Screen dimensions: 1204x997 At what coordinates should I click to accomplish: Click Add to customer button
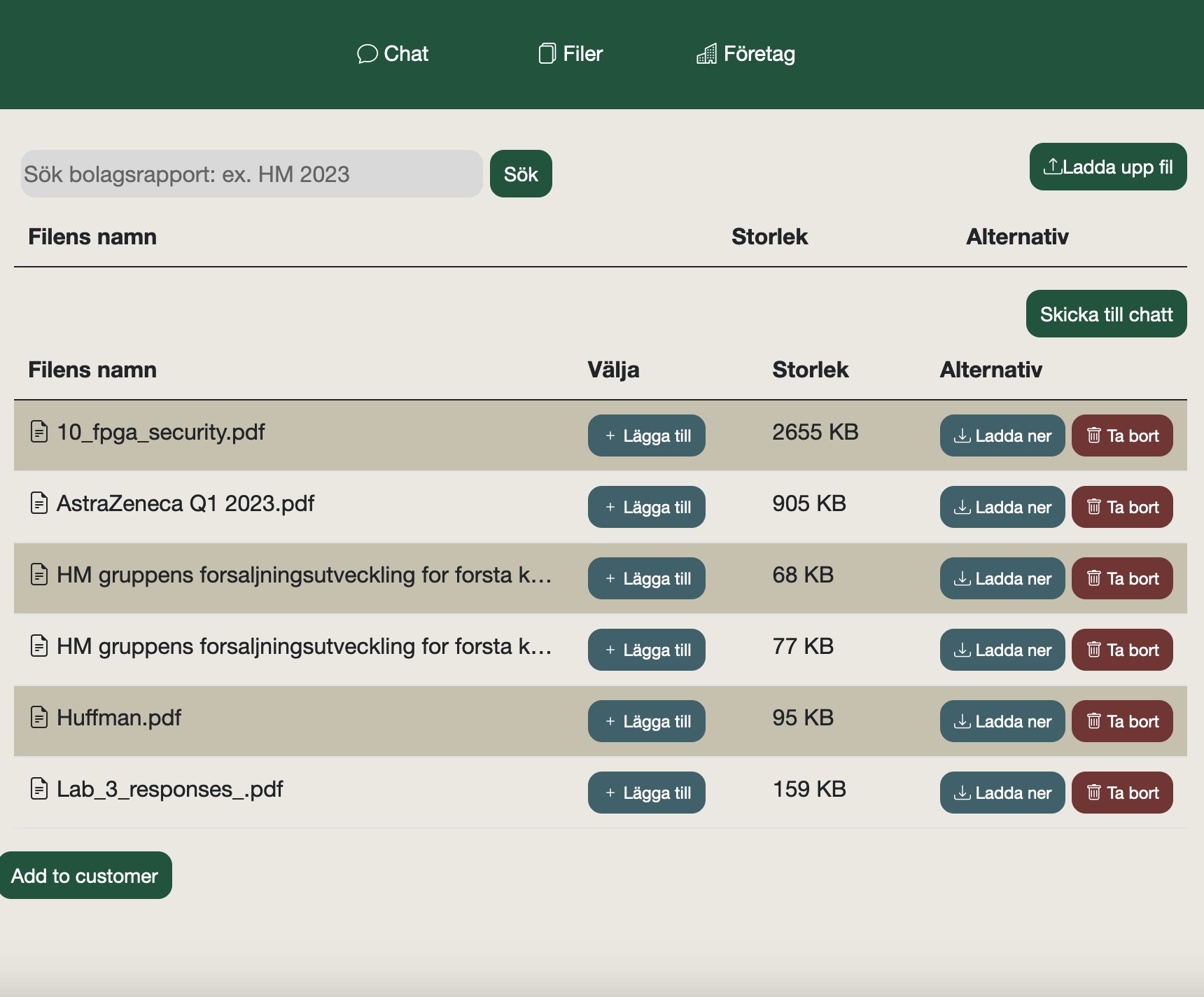point(85,875)
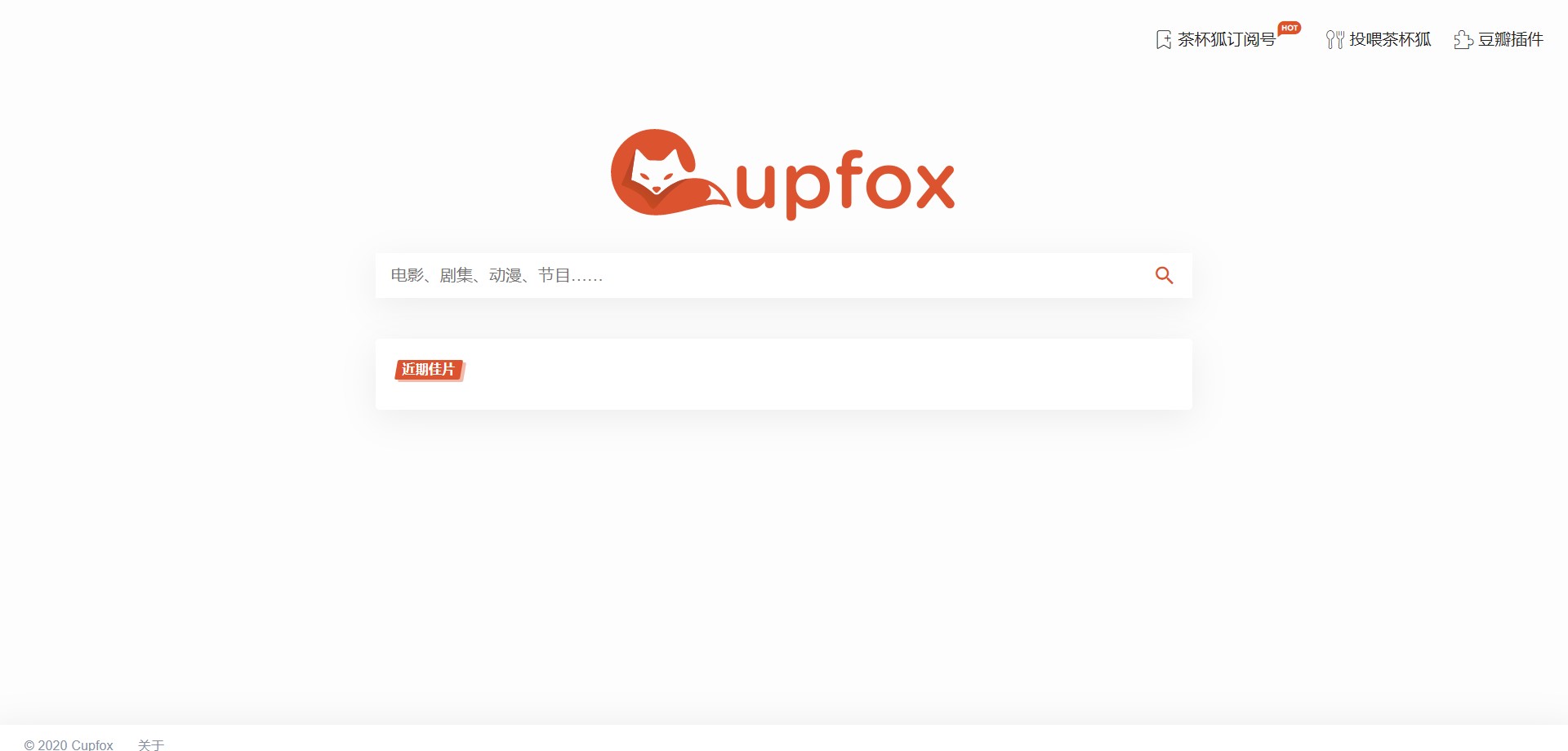This screenshot has width=1568, height=751.
Task: Click the fork and spoon feeding icon
Action: pos(1334,39)
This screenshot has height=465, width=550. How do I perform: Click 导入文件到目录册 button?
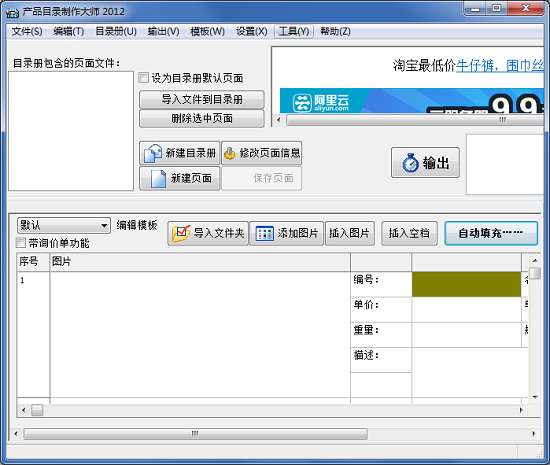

=== Activity ===
Where an entry holds a picture, leave the picture out and output the rest exactly.

=== Written solution ===
Screen dimensions: 1204x997 At what coordinates should I click to accomplish: Click Add to customer button
point(85,875)
This screenshot has width=1568, height=751.
Task: Click the fork and spoon feeding icon
Action: pos(1334,39)
This screenshot has height=465, width=550. How do I perform: Click 导入文件到目录册 button?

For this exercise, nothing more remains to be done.